Ich war mir so einiges gewohnt.

Und ich war ja schon in einigen Sommercamps als Helferin gewesen - aber so unfassbar unstrukturiert wie hier, war es bisher nun wirklich noch nirgens gewesen.

Keine Betteneinteilung, keine langfristige Essensplanung - nicht einmal Namensschilder für die Betreuer!
Und noch dazu stellte Mr. Turner solche Nichtsnutze wie diesen violetten Emo und den aufgedrehten Pumuckl ein!
Das würde noch lustig werden - aber nicht etwa in einem positiven Aspekt.

Ich war ja keineswegs religiös und würde mich eher als eine Atheistin bezeichnen - aber ich betete zu irgendeinem Gott, welcher mir vielleicht mal etwas unter die Arme greifen würde.

Scheinbar hatte Mr. Turner seine Patensöhne auch gleich eingestellt.
Ich hasste Vetternwirtschaft - und besonders der Jüngere schien noch nie nur mal draussen übernachtet zu haben.

Er hängte nur an seiner blöden, Kinder-dumm-machenden Konsole und als er noch Handyempfang gehabt hatte - lief er wie ein Zombie mit Kopfhörern in den Ohren, auf das Display starrend umher.
Ausserdem war er noch gar nicht 18 - und eigentlich musste man mindestens dieses Alter besitzen, um hier als Betreuer zu arbeiten.

Ich hasste es, wenn man sich nicht an die Regeln hielt - wofür waren sie denn sonst da? Wofür setzte man sich hin und schreibt diese Sachen auf - wenn man sie dann sowieso umändert, wie es einem gerade passte?
Es gab überhaupt gar keinen Sinn. Ich hasste sowas.

Der Ort hier war nämlich perfekt für ein Sommercamp - ruhig und mitten in der Natur.
Man konnte Sachen mit den Kids entdeckten gehen - störte niemanden und hatte ebenso alles unter Kontrolle.
Verschwendet. Durch und durch verschwendet.

"Name?",sagte ich heute sicherlich schon zum tausendsten Mal - sodass sich dieses Wort gar nicht mehr wie ein Wort anhörte.

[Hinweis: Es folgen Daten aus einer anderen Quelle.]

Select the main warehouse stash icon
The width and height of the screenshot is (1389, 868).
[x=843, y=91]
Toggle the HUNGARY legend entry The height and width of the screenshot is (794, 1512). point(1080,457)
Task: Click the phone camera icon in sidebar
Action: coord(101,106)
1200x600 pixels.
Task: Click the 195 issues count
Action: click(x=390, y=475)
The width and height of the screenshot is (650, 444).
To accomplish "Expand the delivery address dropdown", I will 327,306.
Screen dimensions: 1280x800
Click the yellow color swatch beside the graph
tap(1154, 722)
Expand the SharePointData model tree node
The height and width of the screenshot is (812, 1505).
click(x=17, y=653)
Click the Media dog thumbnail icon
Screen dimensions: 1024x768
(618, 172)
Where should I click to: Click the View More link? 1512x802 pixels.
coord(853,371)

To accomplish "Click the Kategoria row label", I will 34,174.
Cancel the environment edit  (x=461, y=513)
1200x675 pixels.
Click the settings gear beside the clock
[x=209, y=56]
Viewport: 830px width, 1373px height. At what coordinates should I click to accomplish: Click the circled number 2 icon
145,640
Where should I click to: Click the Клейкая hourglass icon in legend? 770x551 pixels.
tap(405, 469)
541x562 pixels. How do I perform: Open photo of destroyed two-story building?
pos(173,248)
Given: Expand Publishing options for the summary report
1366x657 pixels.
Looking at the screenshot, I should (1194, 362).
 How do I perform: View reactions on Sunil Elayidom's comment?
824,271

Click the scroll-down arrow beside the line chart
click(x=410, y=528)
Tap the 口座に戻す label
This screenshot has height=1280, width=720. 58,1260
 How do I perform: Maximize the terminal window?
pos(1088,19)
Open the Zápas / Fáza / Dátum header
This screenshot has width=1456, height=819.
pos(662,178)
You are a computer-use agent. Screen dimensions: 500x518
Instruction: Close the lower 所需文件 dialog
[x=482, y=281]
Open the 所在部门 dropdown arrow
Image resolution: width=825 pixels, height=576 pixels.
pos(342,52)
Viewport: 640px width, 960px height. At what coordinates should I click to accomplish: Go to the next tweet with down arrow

Ich bekam keine Antwort, weshalb ich mit gerunzelter Stirn von meinem Klemmbrett aufsah.
Ein braunhaariges, doch etwas kleingewachsenes Mädchen stand vor mir.
Ich konnte wirklich nicht sagen, ob sie nun eine Campbewohnerin oder eine Betreuerin darstellte. Aber wohl eher eine Betreuerin - ebenso wie ich.

"Name?",fragte ich abermals, dieses Mal langsamer - vielleicht sprach sie unsere Sprache ja noch nicht gut.

Sie lächelte etwas und strich ein Kreuz über ihre Lippen.
Das durfte doch nicht wahr sein - eine Stumme hat er auch noch eingestellt!

"Oh, ehm...",machte ich, als das Mädchen mit gekonnten Handbewegungen ihren Namen buchstabierte.
Meine Gebärdensprache war sehr eingerostet - weshalb ich nur Lu-sa und De-cour wirklich verstehen konnte.

Als sie merkte, wie sehr ich haderte - seufzte sie etwas auf und zeigte auf mein Klemmbrett.
Ich runzelte mit der Stirn - merkte, wie dies meinen Stolz etwas verletzte. Jedoch nickte ich etwas und hielt ihr die Liste hin.

Mit ihrem Zeigefinger darüberstreichend ging sie die Liste durch.
Sie hatte ihre Fingernägel weiss lackiert - was mir schon wieder ein Dorn im Auge war.
Wehe, sie würde diesen unfassbar ekligen Gestank von Nagellackentferner in die Hütte der Betreuer bringen!

Zufrieden tippte sie auf den einen Namen - und ich zog sogleich etwas abrupt das Klemmbrett wieder zu mir zurück.
Luisa Delacour.

"Ahh, ja, genau. Du bist in der Bären-Hütte eingeteilt für heute..." Ich sah kurz umher. "Folg am besten dem mit den violetten Haaren - der ist heute auch dort eingeteilt."

Luisa lächelte mich an und legte kurz - wohl als dankende Geste - ihre Hand auf die Meine, welche den Kugelschreiber hielt.
Dann wendete sie sich mit fröhlichen Schritten ab, nachdem sie ihr Gepäck wieder vom Boden aufgehoben hatte.
Ich rümpfte die Nase und schaute ihr nach - ich mochte es nicht, wenn mich Leute einfach so berührten.

Ich fragte weiterhin die ankommenden Kids nach ihren Namen - sagte ihnen, in welche Hütte sie gehen mussten. Und wiederholte all dies noch einmal viele, viele Male weiterhin.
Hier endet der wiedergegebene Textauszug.